start Text section
[llvm-mca] Report the number of dispatched micro opcodes in the DispatchStatistics view.

This patch introduces the following changes to the DispatchStatistics view:
 * DispatchStatistics now reports the number of dispatched opcodes instead of
   the number of dispatched instructions.
 * The "Dynamic Dispatch Stall Cycles" table now also reports the percentage of
   stall cycles against the total simulated cycles.

This change allows users to easily compare dispatch group sizes with the
processor DispatchWidth.
Before this change, it was difficult to correlate the two numbers, since
DispatchStatistics view reported numbers of instructions (instead of opcodes).
DispatchWidth defines the maximum size of a dispatch group in terms of number of
micro opcodes.

The other change introduced by this patch is related to how DispatchStage
generates "instruction dispatch" events.
In particular:
 * There can be multiple dispatch events associated with a same instruction
 * Each dispatch event now encapsulates the number of dispatched micro opcodes.

The number of micro opcodes declared by an instruction may exceed the processor
DispatchWidth. Therefore, we cannot assume that instructions are always fully
dispatched in a single cycle.
DispatchStage knows already how to handle instructions declaring a number of
opcodes bigger that DispatchWidth. However, DispatchStage always emitted a
single instruction dispatch event (during the first simulated dispatch cycle)
for instructions dispatched.

With this patch, DispatchStage now correctly notifies multiple dispatch events
for instructions that cannot be dispatched in a single cycle.

A few views had to be modified. Views can no longer assume that there can only
be one dispatch event per instruction.

Tests (and docs) have been updated.

Differential Revision: https://reviews.llvm.org/D51430

llvm-svn: 341055

1 files changed, 18 insertions, 8 deletions

diff --git a/llvm/tools/llvm-mca/Views/TimelineView.cpp b/llvm/tools/llvm-mca/Views/TimelineView.cpp
index 863d05fd3d2..5ba151fc784 100644
--- a/llvm/tools/llvm-mca/Views/TimelineView.cpp
+++ b/llvm/tools/llvm-mca/Views/TimelineView.cpp
@@ -29,6 +29,8 @@ TimelineView::TimelineView(const MCSubtargetInfo &sti, MCInstPrinter &Printer,
     MaxIterations = DEFAULT_ITERATIONS;
   NumInstructions *= std::min(MaxIterations, AsmSequence.getNumIterations());
   Timeline.resize(NumInstructions);
+  TimelineViewEntry InvalidTVEntry = {-1, 0, 0, 0};
+  std::fill(Timeline.begin(), Timeline.end(), InvalidTVEntry);
 
   WaitTimeEntry NullWTEntry = {0, 0, 0};
   std::fill(WaitTime.begin(), WaitTime.end(), NullWTEntry);
@@ -68,10 +70,13 @@ void TimelineView::onEvent(const HWInstructionEvent &Event) {
       TVEntry.CycleRetired = CurrentCycle;
 
     // Update the WaitTime entry which corresponds to this Index.
end Text section
Jobs:
A. In the llvm-mca commit, what does DispatchWidth define?
B. Reproduce the llvm-mca commit from "This patch introduces" up to and including "of dispatched instructions.".
The lines after this point come from a separate source.
start Records
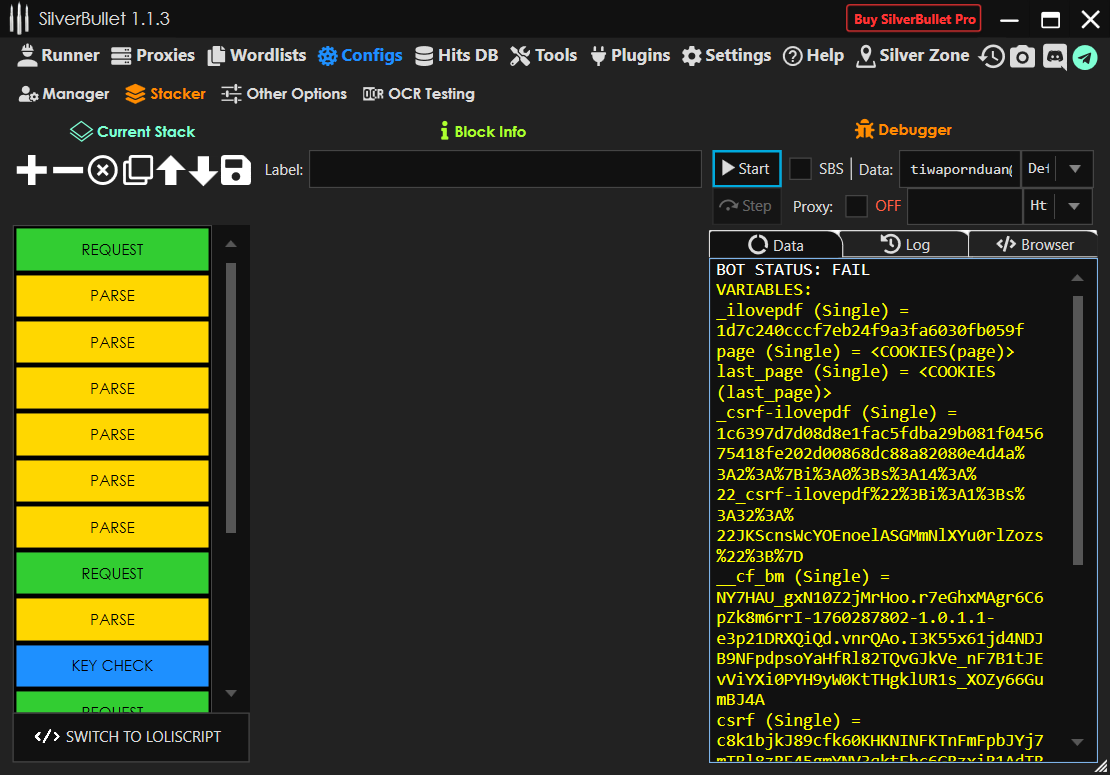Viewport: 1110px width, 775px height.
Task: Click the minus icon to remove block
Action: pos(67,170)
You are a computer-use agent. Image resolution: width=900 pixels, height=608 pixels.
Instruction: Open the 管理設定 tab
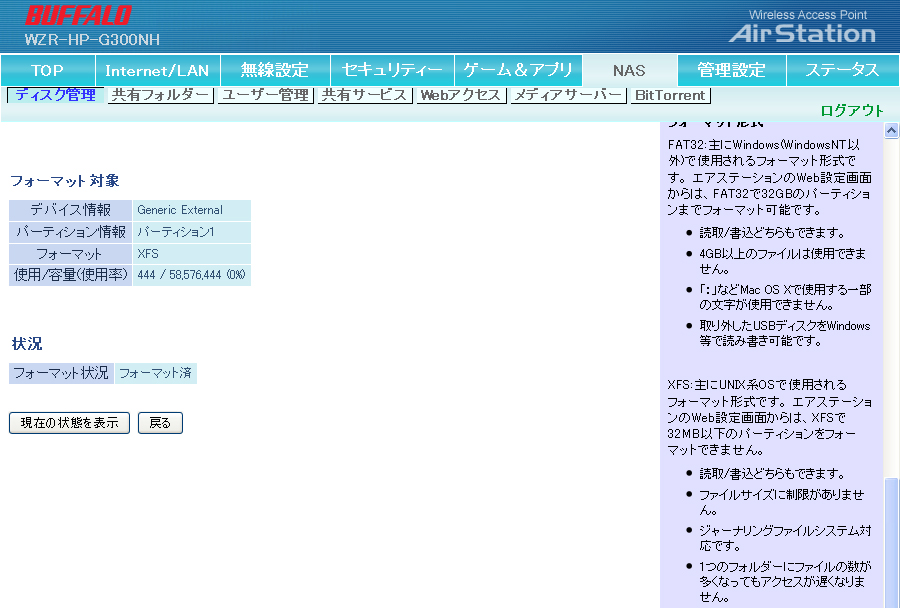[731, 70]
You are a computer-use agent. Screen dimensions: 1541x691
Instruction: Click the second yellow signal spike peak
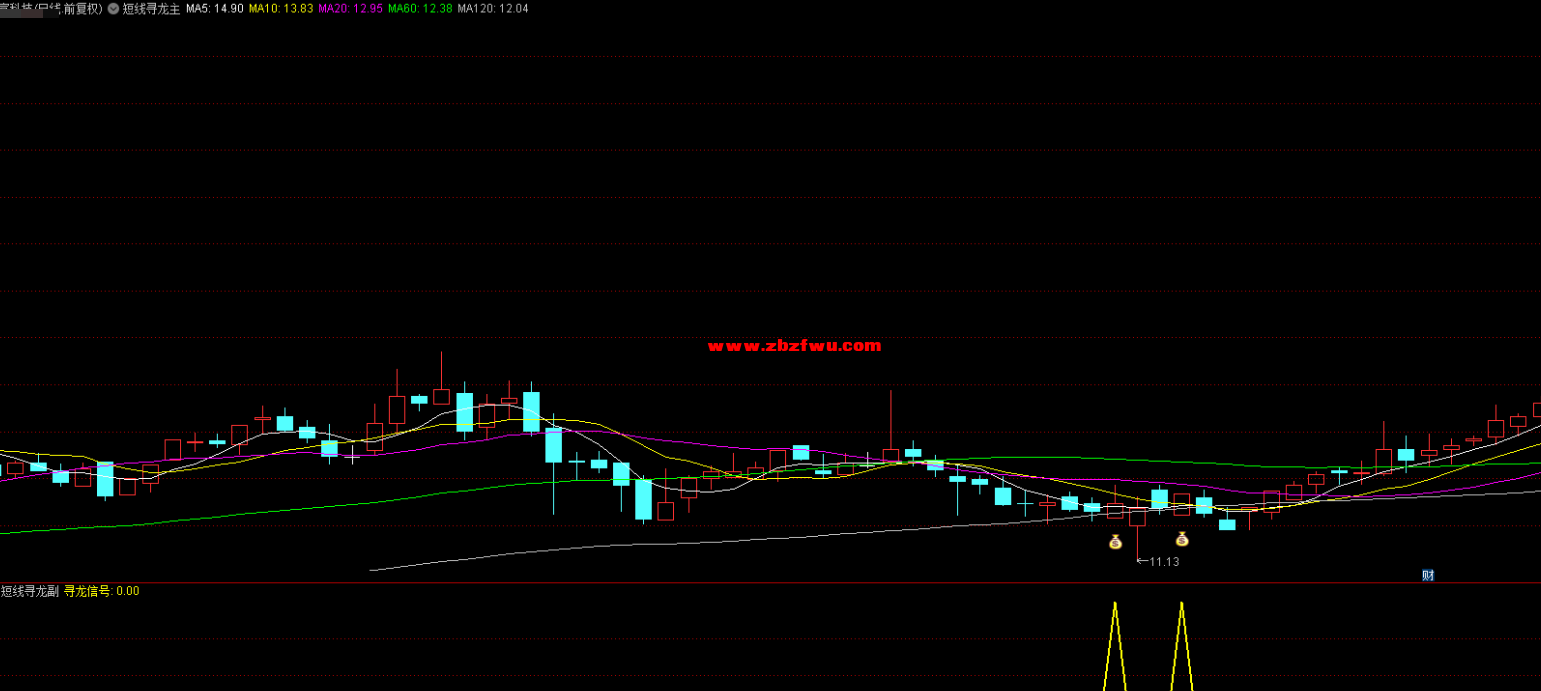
end Records
Solutions per task:
A. The maximum size of a dispatch group in terms of number of micro opcodes.

B.
This patch introduces the following changes to the DispatchStatistics view:
 * DispatchStatistics now reports the number of dispatched opcodes instead of
   the number of dispatched instructions.